Birds of a feather



By Ranjini Banerjee

December 2008

Communities where householder seekers can lead a dedicated spiritual life is the ideal behind ananda sangha, the organisation founded by swami kriyananda, which is starting a community in pune



Swami Kriyananda, the 80-plus founder of the Ananda Sangha, responds to an email interview:
Why is there a need for world-brotherhood communities across the globe?
I have felt a need for cooperative intentional communities since I was 15. When I found that this was also one of the primary objectives of Paramhansa Yogananda, I vowed to fulfil this ideal of his. In the past, the spiritually dedicated life has been confined, basically, to ashrams and caves. The ideal of Lahiri Mahasaya, that the time has come for householders also to dedicate themselves to the spiritual life, makes spiritual communities for everyone a more obviously needed alternative. At Ananda everyone, including householders and their families, has a greater opportunity to live for God and serve Him.
When one becomes a member of such a spiritual community, does he not sever his bond with the outside world, alienating his family and friends?

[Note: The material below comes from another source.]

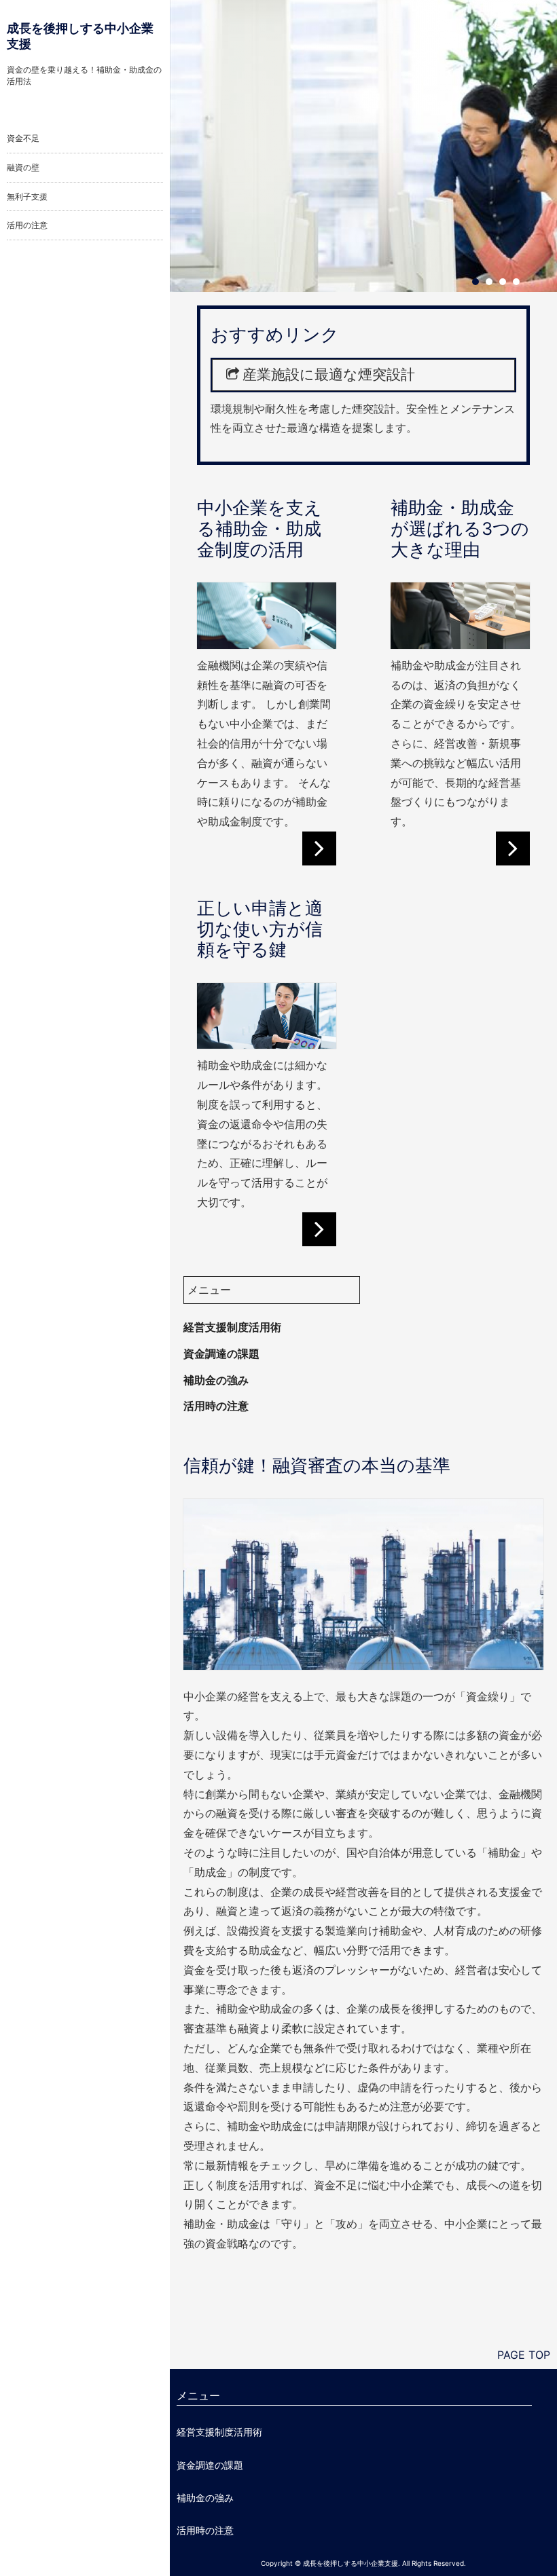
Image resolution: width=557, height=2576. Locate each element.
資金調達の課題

It might do so if the family and friends opposed his choice of a way of life. It does not do so in most cases, because in fact all our members live in the world, though not of it, serving humanity and not cutting themselves off from it.
Given the fact that India is the birthplace of Paramhansa Yogananda, why did you concentrate on India only in 2003, more than three decades after you had established the first colony outside Nevada City, in California?
It was much easier for me to found a community in America than in India. It was very difficult to start communities in any case, but now I believe India is ready for them. And we have five communities in California and one in Italy, making it possible now to begin such a work in India with the help also of Americans and Europeans. I hope, however, to have many more Indians, now that we are moving to Pune, and the work is already well established in Gurgaon.
Kindly share your vision and plans for the Ananda village which you plan to establish in Pune, India.
I expect it to consist mostly of Indians. I would like to found a village in which householders as well as monastics can live for God, as they are doing in America and Italy. I hope to make it self-supporting, with businesses, schools, and other projects that we have already established elsewhere.
Given the different kinds of crisis situations occurring across the globe, do you anticipate a sudden surge of individuals opting for the sheltered refuge that an Ananda village offers?